С той поры муторно стало Федору. Как тут разобраться? И раньше не понимал он своего Колю, и сейчас. Да и что он о нем знает?.. Чужая душа — потемки. Воистину потемки. Вот и в его душе темно стало от этих мыслей.
Долго терзался Федор. Потом сам себе сказал: «Чего голову и душу надрывать?! И так скоро помру, надоть бы ему чего-нибудь оставить. И Анне-вдове с ребятней тоже надо. Отпишу Коле заднюю горенку, туда и ход можно отдельный прорубить. Ведь не захочет, чтоб его Анна беспокоила. Там и печку сложить можно. Ему одному хватит горенки, остальное — Анне. А если корысть удумал и просто так отца дразнит, то это его грех, мне-то что. Буду думать, что и вправду образумился. Сам уже почти старик. Может же он вспомнить отроческое житье свое со мной да восхотеть его наново?..». Так и порешил Федор и стал деньки считать до Колиного возвращения. Сходил в контору к нотариусу, отписал дом, как надумал, и успокоился.
* * *
Соседи помнили о Федоре всякое. И как пил да гулял, как жену свою кроткую бивал. Та, бывало, и не вскрикнет, чтоб кто ее позору не вызнал. Но да разве от соседского глазу скроешь что?! Всё знали соседи. Как калымил ночами в свои короткие отпуска. Брался за любую работу, ничем не гнушался, потому как и работу любил, и до копейки был жаден. И до того прижимал порою копейку, что и домой на прокорм не давал, и жене выговаривал, что та много на падчерицу тратит. Помнили люди, как ходил он к Матрене на дровяной склад и живал у нее неделями. Долга соседская память, вот только хранит то, что похуже. Соседи друг с дружкой отсудачили да и перестали о нем вспоминать. А в первое время, когда еще не прошло изумление от его перемены, только и разговоров было, что о нем.

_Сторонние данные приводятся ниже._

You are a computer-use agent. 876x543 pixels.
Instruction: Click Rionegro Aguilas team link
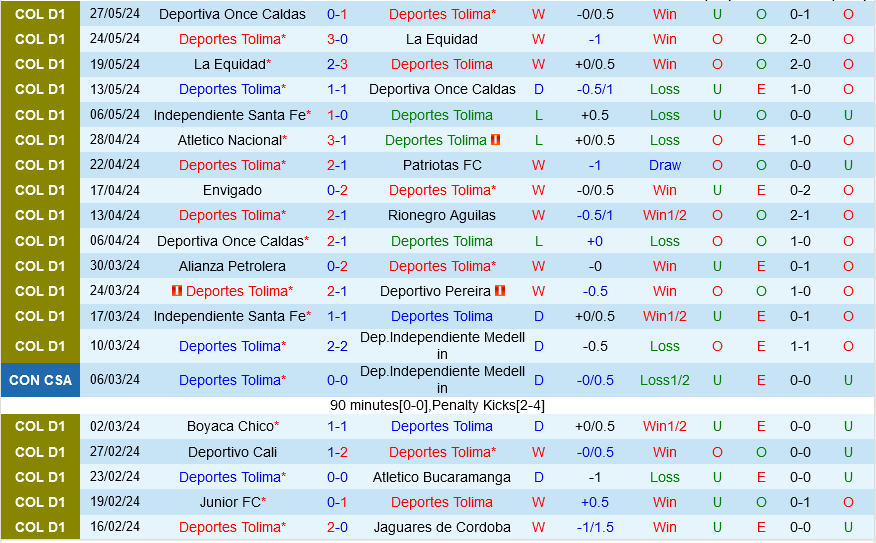pyautogui.click(x=442, y=215)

Несколько лет по смерти жены жил он один в своем доме. А когда на окраине, у речных порогов, сгорело сразу пятнадцать домов, пошел на пепелище и вернулся со вдовой-погорелицей да четырьмя ее мальчонками. Видно, выбрал ее из-за имени — женка-то его тоже Анной была. Думали, возьмет за себя по вдовству. Она и крепка, и честна, и мать хорошая, и хозяйка на зависть. Соседи гадали: распишется или так жить станут? Время идет, детишки в окнах мелькают, Анна в огороде старается, а Федор и на глаза не показывается. А потом узнали, что нанялся он, то ли сторожем, то ли дворником в церковь. Чего угодно ждали от него, но только не этого.
Набожным Федор сроду не был, и вдруг — работник при церкви! Правда, после жениной смерти он присмирел: бросил пить, и за усадьбу выходил только в магазин. Думали, отчудит и вернется, будут с Анной по-человечески жить.